City terminates relationship with Kelowna non-profit for failing to end homelessness
Kelowna #Kelowna
An initiative aimed at eradicating homelessness in Kelowna, B.C., has lost the city’s support as the situation has grown worse in recent years.
On Tuesday, Kelowna announced it would end its relationship with the Central Okanagan Journey Home Society, a non-profit organization responsible for implementing the city’s five-year strategy to house or shelter over 2,100 people living on the streets by the end of 2025.
The city’s decision followed a performance review conducted earlier this year. City council hasn’t disclosed the review’s findings or a timeline for the disclosure.
Established in February 2019, the Journey Home Society says it received $150,000 for 2019 and $250,000 annually from 2020 to 2023 — including federal funding — from the City of Kelowna to house people experiencing homelessness.
Agency co-ordinating housing resources
The non-profit positions itself as an agency co-ordinating resources from B.C. Housing, non-profits specializing in homelessness and addictions services, and different levels of government. It had set ambitious targets to achieve what it called “functional zero” homelessness, which it said meant people wouldn’t be chronically unhoused or unsheltered.
The Journey Home Society’s predecessor, Journey Home Task Force, which was made up of community leaders and City of Kelowna officials, estimated in 2018 that it would house or shelter an increasing number of people each year: from 165 in 2019 to 722 in 2023.

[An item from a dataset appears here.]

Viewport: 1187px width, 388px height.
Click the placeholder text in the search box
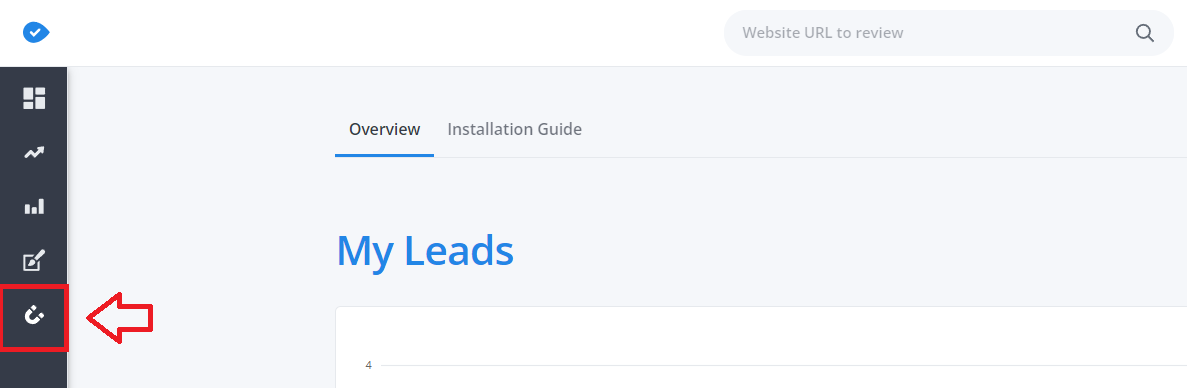823,33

The agreement with the city would have expired on Dec. 31, 2023. Instead, the city said, Journey Home’s responsibilities co-ordinating resources for building supportive housing and shelters would be incrementally transitioned to a team led by the City of Kelowna. The team will officially take over all the responsibilities on Jan. 1, 2024.
The City of Kelowna announced that it will take over the responsibilities to address homelessness from the Journey Home Society starting in January 2024. (Tom Popyk/CBC)

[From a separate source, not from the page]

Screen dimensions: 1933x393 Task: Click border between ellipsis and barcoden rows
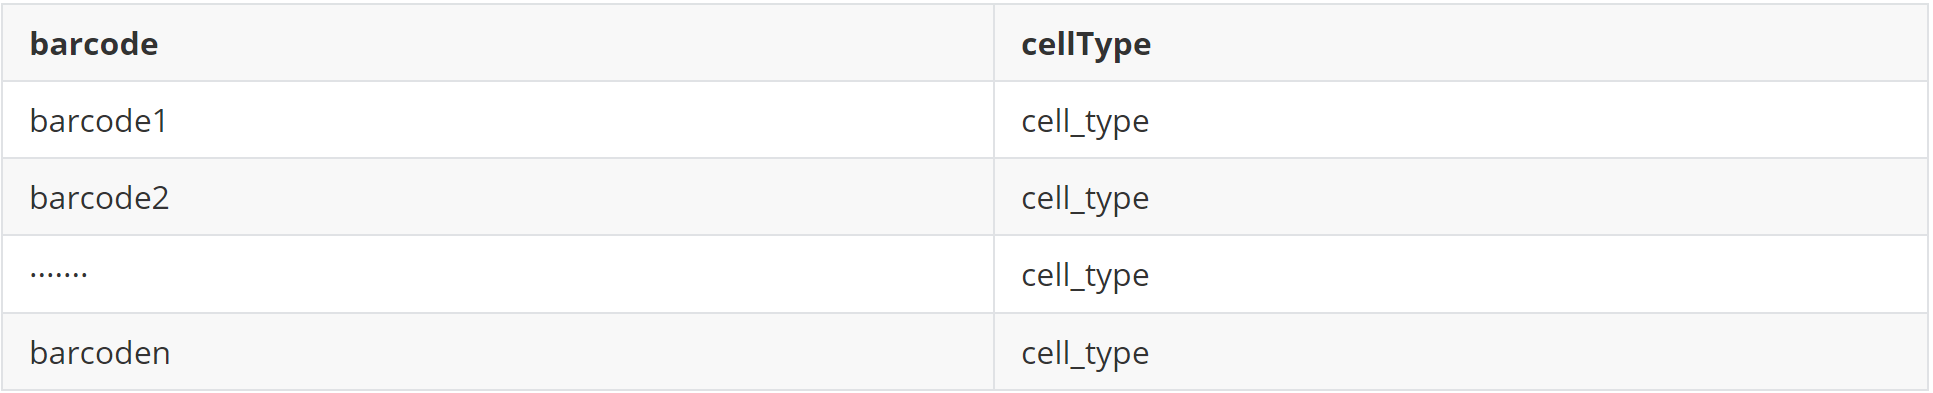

Over the past five years, the organization has facilitated B.C. Housing’s construction of more than 300 supportive housing units with mental health and addiction treatment programs provided by non-profits, according to the city.
Failure to attain functional zero homelessness
However, the city says it has not been able to achieve its ultimate goal of achieving functional zero homelessness in the City of Kelowna, whose population grew a staggering 13.5 per cent from 2016 to 2021.
In an interview with local media outlet Castanet last month, Kelowna Mayor Tom Dyas said about 130 individuals were still camping along the Okanagan Rail Trail at the north end of Kelowna, and about 100 individuals were left unhoused in other parts of the city.
Tom Dyas, pictured delivering a speech after being elected Kelowna mayor on Oct. 15, 2022, says the city will be taking a new approach to homelessness which will be announced this fall. (Brady Strachan/CBC)
In a statement Tuesday announcing the decision, Dyas said the city decided to take a “renewed approach” to addressing homelessness that had been complicated by the COVID-19 pandemic and the drug overdose crisis.
Dyas says the city will announce details of its new approach this fall.
“[Kelowna] council’s priorities are crime and safety and also communication and transparency, so we’re going to work upon those priorities and make certain that we’re listening to the community,” he told host Chris Walker Friday on CBC’s Daybreak South.
According to a report by B.C. Housing in 2021, there were 297 people experiencing homelessness in Kelowna on a single night, higher than in neighbouring Interior communities like Vernon (224), Kamloops (206), and Penticton (114).
Journey Home is a success: task force chair
Kyleen Myrah, a business professor at the Okanagan College in Kelowna and co-chair of the Journey Home Task Force, acknowledged what she described as Dyas’s and his council’s intention to “put their new stamps” on public policies, but said she was proud of Journey Home Society’s achievements housing people despite the challenges.
“We went through a pandemic. We’ve got rising costs and inflation and more unaffordability … you have to deal with a situation in a context that is continually changing.
“Is that a failure? No. It’s just that the situation has changed, and it may require some different solutions moving forward,” she said on Daybreak South.
Martin Bell, a Kelowna engineering consultant who also co-chaired the Journey Home Task Force, said he is willing to participate in similar projects in the future,
“I would do it again — it’s really important for the community,” he told CBC’s Daybreak South.
“It was not an easy process. It was a life-changing process too. It was something that very deeply impacted me, and I still can feel it to this day.”